Recording is actually a hog on your drive as well as your cpu, if you're using a hard drive you'll want 7200rpm + for 1080p recording, I can't imagine you'd want less than SSD to record such a massive resolution.

The resolution is honestly to big to play and record on the same system.

I know it's not the best video quality but it's acceptable given the fact that the framerate hit is quite low (like 3-5 fps) even at this resolution. Only if I could use Best Quality preset with OBS like I can with Afterburner and not get picture freezing and black screen with audio. Being limited to Best Speed (7) means the video quality is horrible. I record on a separate 7200 rpm drive dedicated to this while I play from an SSD or another HDD. Does OBS support VCE btw? I thought it didn't.
 

ufster

New Member
https://obsproject.com/forum/threads/obs-branch-with-amd-vce-support.13996/

In my personal experience, it works fairly well and quality is actually good. The main issue I have is it goes crazy with the bitrate while streaming, and thats just well not good for me. That 2-3 seconds 8000mbps in an FPS is just death when you're maxing @ 6mbps lolol

Thanks a bunch, I'll try that and if it works, fantastic.

edit: says maximum resolution supported is 1920x1080 "encoder initialization failed"
 
Last edited:

ufster

New Member
These are some of the reasons NOT to buy monitors like this when you stream a lot.
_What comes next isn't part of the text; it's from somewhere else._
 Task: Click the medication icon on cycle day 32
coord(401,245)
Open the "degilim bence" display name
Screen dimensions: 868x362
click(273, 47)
I can't say I stream a lot, if any. I have a silly ISP and a ridiculous quota. My bandwidth is also pretty average even when I haven't gone over the quota, but I try to make some short, edited gaming videos for other people who might want to buy one of these monitors for gaming purposes, seeing that's how I bought my monitor, by watching videos of youtubers who owned the same model. Most of my recording is limited to windowed apps such as emulators and stuff and this resolution is particularly beneficial for having a desktop with more horizontal space allows me to multitask better than a 1080p or 1440p 16:9 display.
 

ufster

New Member
I'd say the biggest is visually most of us will get black bars and a tiny image. 21:9 isn't really an optimal format.

It's great for horizontal desktop estate and 2.35-2.40:1 format movies. Also, my monitor Dell U3415W is curved which makes gaming somewhat more immersive. That being said, I concur that it's hardly ideal for streaming or watching any 16:9 format video such as TV shows, anime etc. Then again, I only want to record gameplay so that I can show others who might be interested, what to expect with games using this resolution in terms of FOV, performance etc.